Problem details: Please reproduce the entries below with every occurrence of "How do I perform" changed to "How should I carry out", leaving all other text untouched.

(Collected data)

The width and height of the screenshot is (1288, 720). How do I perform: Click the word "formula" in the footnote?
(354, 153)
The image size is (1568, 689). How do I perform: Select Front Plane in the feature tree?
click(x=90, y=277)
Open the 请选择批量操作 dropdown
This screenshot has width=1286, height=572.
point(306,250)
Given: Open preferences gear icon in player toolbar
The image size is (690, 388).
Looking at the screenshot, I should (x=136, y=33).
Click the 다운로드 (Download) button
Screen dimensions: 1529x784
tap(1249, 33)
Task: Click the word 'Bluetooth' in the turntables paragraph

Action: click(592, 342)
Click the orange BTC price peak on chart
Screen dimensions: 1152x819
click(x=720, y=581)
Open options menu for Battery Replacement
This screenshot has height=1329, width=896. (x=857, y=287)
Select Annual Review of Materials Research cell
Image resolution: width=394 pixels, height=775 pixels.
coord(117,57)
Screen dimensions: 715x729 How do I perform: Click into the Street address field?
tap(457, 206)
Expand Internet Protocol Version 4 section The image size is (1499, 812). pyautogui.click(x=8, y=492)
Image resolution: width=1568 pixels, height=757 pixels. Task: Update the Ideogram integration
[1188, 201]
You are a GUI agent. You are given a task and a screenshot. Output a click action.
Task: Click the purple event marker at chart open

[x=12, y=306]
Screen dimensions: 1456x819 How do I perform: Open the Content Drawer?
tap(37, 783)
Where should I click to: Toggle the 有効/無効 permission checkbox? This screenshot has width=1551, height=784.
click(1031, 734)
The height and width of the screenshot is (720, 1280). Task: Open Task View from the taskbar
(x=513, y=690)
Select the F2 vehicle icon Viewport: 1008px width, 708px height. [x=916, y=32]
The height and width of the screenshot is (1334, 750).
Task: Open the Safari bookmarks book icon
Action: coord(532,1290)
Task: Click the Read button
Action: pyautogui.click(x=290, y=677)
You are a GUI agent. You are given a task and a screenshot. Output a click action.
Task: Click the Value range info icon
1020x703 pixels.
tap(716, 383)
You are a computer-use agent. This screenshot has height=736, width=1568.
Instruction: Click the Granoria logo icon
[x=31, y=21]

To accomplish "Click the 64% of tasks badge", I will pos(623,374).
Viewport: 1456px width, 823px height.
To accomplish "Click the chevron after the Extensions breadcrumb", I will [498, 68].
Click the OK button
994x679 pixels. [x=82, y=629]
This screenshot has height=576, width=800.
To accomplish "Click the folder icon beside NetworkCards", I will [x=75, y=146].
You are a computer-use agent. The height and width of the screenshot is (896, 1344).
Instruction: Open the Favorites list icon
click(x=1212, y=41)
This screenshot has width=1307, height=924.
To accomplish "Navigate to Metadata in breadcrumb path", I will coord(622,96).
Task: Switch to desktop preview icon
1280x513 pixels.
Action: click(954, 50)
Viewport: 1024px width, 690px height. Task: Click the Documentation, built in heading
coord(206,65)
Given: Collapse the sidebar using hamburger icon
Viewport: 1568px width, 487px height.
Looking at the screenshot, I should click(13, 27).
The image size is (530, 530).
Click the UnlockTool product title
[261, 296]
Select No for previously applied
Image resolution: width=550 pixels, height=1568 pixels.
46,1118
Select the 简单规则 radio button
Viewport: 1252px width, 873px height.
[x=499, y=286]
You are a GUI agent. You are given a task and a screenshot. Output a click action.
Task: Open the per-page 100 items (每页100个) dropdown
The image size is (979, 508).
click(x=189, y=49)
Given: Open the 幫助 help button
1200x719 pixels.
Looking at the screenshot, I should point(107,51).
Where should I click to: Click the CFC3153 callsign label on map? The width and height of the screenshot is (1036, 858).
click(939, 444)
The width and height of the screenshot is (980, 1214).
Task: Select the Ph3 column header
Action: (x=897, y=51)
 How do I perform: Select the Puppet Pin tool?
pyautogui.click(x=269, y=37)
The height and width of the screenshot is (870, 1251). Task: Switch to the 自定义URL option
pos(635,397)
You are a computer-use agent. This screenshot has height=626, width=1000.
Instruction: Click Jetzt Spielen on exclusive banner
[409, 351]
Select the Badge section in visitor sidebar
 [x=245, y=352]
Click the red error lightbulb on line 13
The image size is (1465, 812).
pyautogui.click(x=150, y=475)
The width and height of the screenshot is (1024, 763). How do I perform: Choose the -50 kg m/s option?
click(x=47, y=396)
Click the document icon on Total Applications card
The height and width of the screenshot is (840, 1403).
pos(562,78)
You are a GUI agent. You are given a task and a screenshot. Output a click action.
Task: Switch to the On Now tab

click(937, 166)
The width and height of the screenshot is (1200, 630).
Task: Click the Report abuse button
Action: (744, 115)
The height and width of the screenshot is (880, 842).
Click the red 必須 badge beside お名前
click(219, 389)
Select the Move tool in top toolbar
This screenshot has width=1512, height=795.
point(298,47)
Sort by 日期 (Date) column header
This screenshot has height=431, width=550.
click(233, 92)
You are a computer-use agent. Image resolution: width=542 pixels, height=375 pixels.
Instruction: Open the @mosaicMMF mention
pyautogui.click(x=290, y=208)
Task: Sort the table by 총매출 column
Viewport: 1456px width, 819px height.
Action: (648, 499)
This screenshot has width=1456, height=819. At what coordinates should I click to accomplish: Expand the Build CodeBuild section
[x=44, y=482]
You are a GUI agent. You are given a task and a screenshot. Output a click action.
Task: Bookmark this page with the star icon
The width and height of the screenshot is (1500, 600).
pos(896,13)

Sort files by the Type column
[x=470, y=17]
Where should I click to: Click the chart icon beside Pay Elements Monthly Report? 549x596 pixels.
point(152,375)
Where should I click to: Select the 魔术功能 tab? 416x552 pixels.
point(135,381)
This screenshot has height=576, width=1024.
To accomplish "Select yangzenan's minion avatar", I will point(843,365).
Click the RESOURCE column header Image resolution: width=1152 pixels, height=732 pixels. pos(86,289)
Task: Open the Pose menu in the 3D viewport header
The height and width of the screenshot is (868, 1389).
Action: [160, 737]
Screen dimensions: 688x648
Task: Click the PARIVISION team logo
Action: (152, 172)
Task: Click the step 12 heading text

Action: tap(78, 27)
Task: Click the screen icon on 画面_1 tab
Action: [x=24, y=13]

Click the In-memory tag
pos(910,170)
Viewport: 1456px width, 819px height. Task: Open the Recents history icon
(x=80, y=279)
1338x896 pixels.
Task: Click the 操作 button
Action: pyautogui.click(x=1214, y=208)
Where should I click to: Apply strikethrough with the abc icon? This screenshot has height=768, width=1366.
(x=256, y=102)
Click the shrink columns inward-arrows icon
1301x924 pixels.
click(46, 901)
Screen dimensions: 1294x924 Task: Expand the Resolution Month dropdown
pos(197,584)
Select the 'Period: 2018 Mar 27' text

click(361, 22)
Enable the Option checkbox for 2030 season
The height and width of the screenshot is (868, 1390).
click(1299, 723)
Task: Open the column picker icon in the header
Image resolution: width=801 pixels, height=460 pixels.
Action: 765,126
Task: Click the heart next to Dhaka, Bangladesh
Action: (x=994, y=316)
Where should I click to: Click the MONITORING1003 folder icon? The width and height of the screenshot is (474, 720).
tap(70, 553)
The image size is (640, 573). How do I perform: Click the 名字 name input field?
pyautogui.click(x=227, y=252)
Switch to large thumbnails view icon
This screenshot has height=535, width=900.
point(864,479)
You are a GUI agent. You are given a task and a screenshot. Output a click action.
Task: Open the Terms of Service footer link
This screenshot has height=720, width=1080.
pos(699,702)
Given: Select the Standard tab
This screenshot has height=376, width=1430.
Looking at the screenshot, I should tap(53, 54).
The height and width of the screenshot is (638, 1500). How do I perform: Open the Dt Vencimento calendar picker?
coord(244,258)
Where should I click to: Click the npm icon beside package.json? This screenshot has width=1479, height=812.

Result below:
The width and height of the screenshot is (1288, 720). How should I carry out: Click the word "formula" in the footnote?
(354, 153)
The image size is (1568, 689). How should I carry out: Select Front Plane in the feature tree?
click(x=90, y=277)
Open the 请选择批量操作 dropdown
This screenshot has width=1286, height=572.
point(306,250)
Given: Open preferences gear icon in player toolbar
The image size is (690, 388).
Looking at the screenshot, I should (x=136, y=33).
Click the 다운로드 (Download) button
Screen dimensions: 1529x784
tap(1249, 33)
Task: Click the word 'Bluetooth' in the turntables paragraph

Action: click(592, 342)
Click the orange BTC price peak on chart
Screen dimensions: 1152x819
click(x=720, y=581)
Open options menu for Battery Replacement
This screenshot has height=1329, width=896. (x=857, y=287)
Select Annual Review of Materials Research cell
Image resolution: width=394 pixels, height=775 pixels.
coord(117,57)
Screen dimensions: 715x729 How should I carry out: Click into the Street address field?
tap(457, 206)
Expand Internet Protocol Version 4 section The image size is (1499, 812). pyautogui.click(x=8, y=492)
Image resolution: width=1568 pixels, height=757 pixels. Task: Update the Ideogram integration
[1188, 201]
You are a GUI agent. You are given a task and a screenshot. Output a click action.
Task: Click the purple event marker at chart open

[x=12, y=306]
Screen dimensions: 1456x819 How should I carry out: Open the Content Drawer?
tap(37, 783)
Where should I click to: Toggle the 有効/無効 permission checkbox? This screenshot has width=1551, height=784.
click(1031, 734)
The height and width of the screenshot is (720, 1280). Task: Open Task View from the taskbar
(x=513, y=690)
Select the F2 vehicle icon Viewport: 1008px width, 708px height. [x=916, y=32]
The height and width of the screenshot is (1334, 750).
Task: Open the Safari bookmarks book icon
Action: coord(532,1290)
Task: Click the Read button
Action: pyautogui.click(x=290, y=677)
You are a GUI agent. You are given a task and a screenshot. Output a click action.
Task: Click the Value range info icon
1020x703 pixels.
tap(716, 383)
You are a computer-use agent. This screenshot has height=736, width=1568.
Instruction: Click the Granoria logo icon
[x=31, y=21]

To accomplish "Click the 64% of tasks badge", I will pos(623,374).
Viewport: 1456px width, 823px height.
To accomplish "Click the chevron after the Extensions breadcrumb", I will [498, 68].
Click the OK button
994x679 pixels. [x=82, y=629]
This screenshot has height=576, width=800.
To accomplish "Click the folder icon beside NetworkCards", I will [x=75, y=146].
You are a computer-use agent. The height and width of the screenshot is (896, 1344).
Instruction: Open the Favorites list icon
click(x=1212, y=41)
This screenshot has width=1307, height=924.
To accomplish "Navigate to Metadata in breadcrumb path", I will coord(622,96).
Task: Switch to desktop preview icon
1280x513 pixels.
Action: click(954, 50)
Viewport: 1024px width, 690px height. Task: Click the Documentation, built in heading
coord(206,65)
Given: Collapse the sidebar using hamburger icon
Viewport: 1568px width, 487px height.
Looking at the screenshot, I should click(13, 27).
The image size is (530, 530).
Click the UnlockTool product title
[261, 296]
Select No for previously applied
Image resolution: width=550 pixels, height=1568 pixels.
46,1118
Select the 简单规则 radio button
Viewport: 1252px width, 873px height.
[x=499, y=286]
You are a GUI agent. You are given a task and a screenshot. Output a click action.
Task: Open the per-page 100 items (每页100个) dropdown
The image size is (979, 508).
click(x=189, y=49)
Given: Open the 幫助 help button
1200x719 pixels.
Looking at the screenshot, I should point(107,51).
Where should I click to: Click the CFC3153 callsign label on map? The width and height of the screenshot is (1036, 858).
click(939, 444)
The width and height of the screenshot is (980, 1214).
Task: Select the Ph3 column header
Action: (x=897, y=51)
 How should I carry out: Select the Puppet Pin tool?
pyautogui.click(x=269, y=37)
The height and width of the screenshot is (870, 1251). Task: Switch to the 自定义URL option
pos(635,397)
You are a computer-use agent. This screenshot has height=626, width=1000.
Instruction: Click Jetzt Spielen on exclusive banner
[409, 351]
Select the Badge section in visitor sidebar
 [x=245, y=352]
Click the red error lightbulb on line 13
The image size is (1465, 812).
pyautogui.click(x=150, y=475)
The width and height of the screenshot is (1024, 763). How should I carry out: Choose the -50 kg m/s option?
click(x=47, y=396)
Click the document icon on Total Applications card
The height and width of the screenshot is (840, 1403).
pos(562,78)
You are a GUI agent. You are given a task and a screenshot. Output a click action.
Task: Switch to the On Now tab

click(937, 166)
The width and height of the screenshot is (1200, 630).
Task: Click the Report abuse button
Action: (744, 115)
The height and width of the screenshot is (880, 842).
Click the red 必須 badge beside お名前
click(219, 389)
Select the Move tool in top toolbar
This screenshot has width=1512, height=795.
point(298,47)
Sort by 日期 (Date) column header
This screenshot has height=431, width=550.
click(233, 92)
You are a computer-use agent. Image resolution: width=542 pixels, height=375 pixels.
Instruction: Open the @mosaicMMF mention
pyautogui.click(x=290, y=208)
Task: Sort the table by 총매출 column
Viewport: 1456px width, 819px height.
Action: (648, 499)
This screenshot has width=1456, height=819. At what coordinates should I click to accomplish: Expand the Build CodeBuild section
[x=44, y=482]
You are a GUI agent. You are given a task and a screenshot. Output a click action.
Task: Bookmark this page with the star icon
The width and height of the screenshot is (1500, 600).
pos(896,13)

Sort files by the Type column
[x=470, y=17]
Where should I click to: Click the chart icon beside Pay Elements Monthly Report? 549x596 pixels.
point(152,375)
Where should I click to: Select the 魔术功能 tab? 416x552 pixels.
point(135,381)
This screenshot has height=576, width=1024.
To accomplish "Select yangzenan's minion avatar", I will point(843,365).
Click the RESOURCE column header Image resolution: width=1152 pixels, height=732 pixels. pos(86,289)
Task: Open the Pose menu in the 3D viewport header
The height and width of the screenshot is (868, 1389).
Action: [160, 737]
Screen dimensions: 688x648
Task: Click the PARIVISION team logo
Action: (152, 172)
Task: Click the step 12 heading text

Action: tap(78, 27)
Task: Click the screen icon on 画面_1 tab
Action: [x=24, y=13]

Click the In-memory tag
pos(910,170)
Viewport: 1456px width, 819px height. Task: Open the Recents history icon
(x=80, y=279)
1338x896 pixels.
Task: Click the 操作 button
Action: pyautogui.click(x=1214, y=208)
Where should I click to: Apply strikethrough with the abc icon? This screenshot has height=768, width=1366.
(x=256, y=102)
Click the shrink columns inward-arrows icon
1301x924 pixels.
click(46, 901)
Screen dimensions: 1294x924 Task: Expand the Resolution Month dropdown
pos(197,584)
Select the 'Period: 2018 Mar 27' text

click(361, 22)
Enable the Option checkbox for 2030 season
The height and width of the screenshot is (868, 1390).
click(1299, 723)
Task: Open the column picker icon in the header
Image resolution: width=801 pixels, height=460 pixels.
Action: 765,126
Task: Click the heart next to Dhaka, Bangladesh
Action: (x=994, y=316)
Where should I click to: Click the MONITORING1003 folder icon? The width and height of the screenshot is (474, 720).
tap(70, 553)
The image size is (640, 573). How should I carry out: Click the 名字 name input field?
pyautogui.click(x=227, y=252)
Switch to large thumbnails view icon
This screenshot has height=535, width=900.
point(864,479)
You are a GUI agent. You are given a task and a screenshot. Output a click action.
Task: Open the Terms of Service footer link
This screenshot has height=720, width=1080.
pos(699,702)
Given: Select the Standard tab
This screenshot has height=376, width=1430.
Looking at the screenshot, I should tap(53, 54).
The height and width of the screenshot is (638, 1500). How should I carry out: Open the Dt Vencimento calendar picker?
coord(244,258)
Where should I click to: Click the npm icon beside package.json? This screenshot has width=1479, height=812.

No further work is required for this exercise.